The soil is a complex system that forms the outermost layer of the Earth, at the interface or boundary between various systems that gather on the Earth's surface: the lithosphere, which provides the mineral matrix of soil, and the air, hydrosphere, and biosphere that alter the matrix, giving rise to the soil itself. The study of the dynamics of soil samples follows an evolutionary process which fully applies the concepts of ecological succession.

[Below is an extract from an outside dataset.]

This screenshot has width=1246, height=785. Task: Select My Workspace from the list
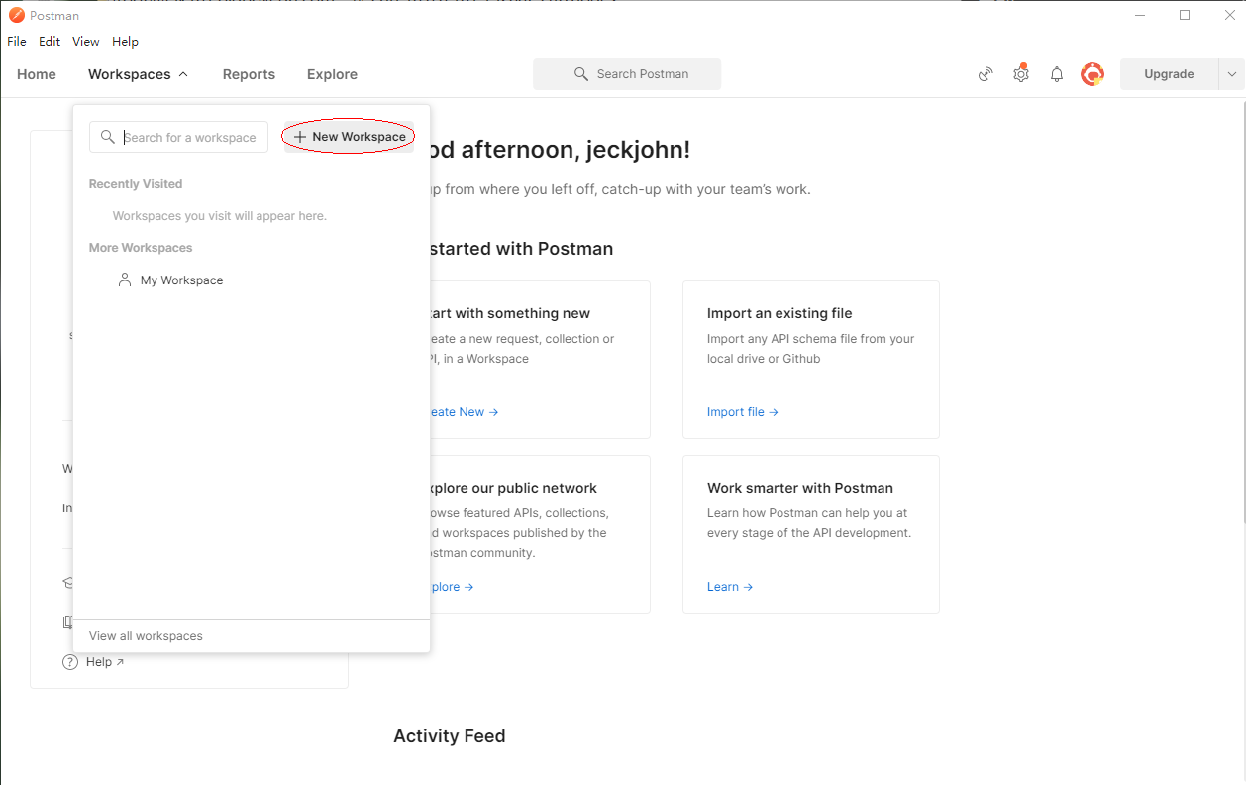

Causes of Soil Degradation and Destruction

  • Weathering: The alteration experienced by rocks in contact with water, air, and living things.
    • Physical or Mechanical Weathering: This occurs when lower temperatures cause water in rock crevices to freeze; as it increases in volume, it causes fractures.
    • Chemical Weathering: This is produced when rock materials react with water or substances dissolved within it.
  • Erosion: The wear and fragmentation of terrestrial surface materials by water, wind, and other agents. The fragments that emerge are called debris.
  • Transportation: The removal of debris from one place to another.
  • Sedimentation: The deposition of transported sediments. When these sediments are cemented, they originate sedimentary rocks.

Soils can also be destroyed by heavy rains.

Soil Formation

Soil can form and evolve from most rocky materials, provided they remain in one position long enough to allow the necessary stages of development. Two types can be distinguished:

  • Native soils: Formed from in situ alteration of the rock beneath them.
  • Allochthonous soils: Formed from materials transported from separate locations. These are mainly found in valley bottoms where the mineral matrix comes from hillside erosion.

Composition

The components of the land can be divided into solids, liquids, and gases.

Importance of Soil

Soil is of great importance because it intervenes in the water cycle and the cycles of elements. It is where much of the energy and matter transformations of ecosystems take place. Furthermore, as its regeneration is very slow, soil should be considered a nonrenewable resource and increasingly scarce, as it is subjected to constant degradation and destruction.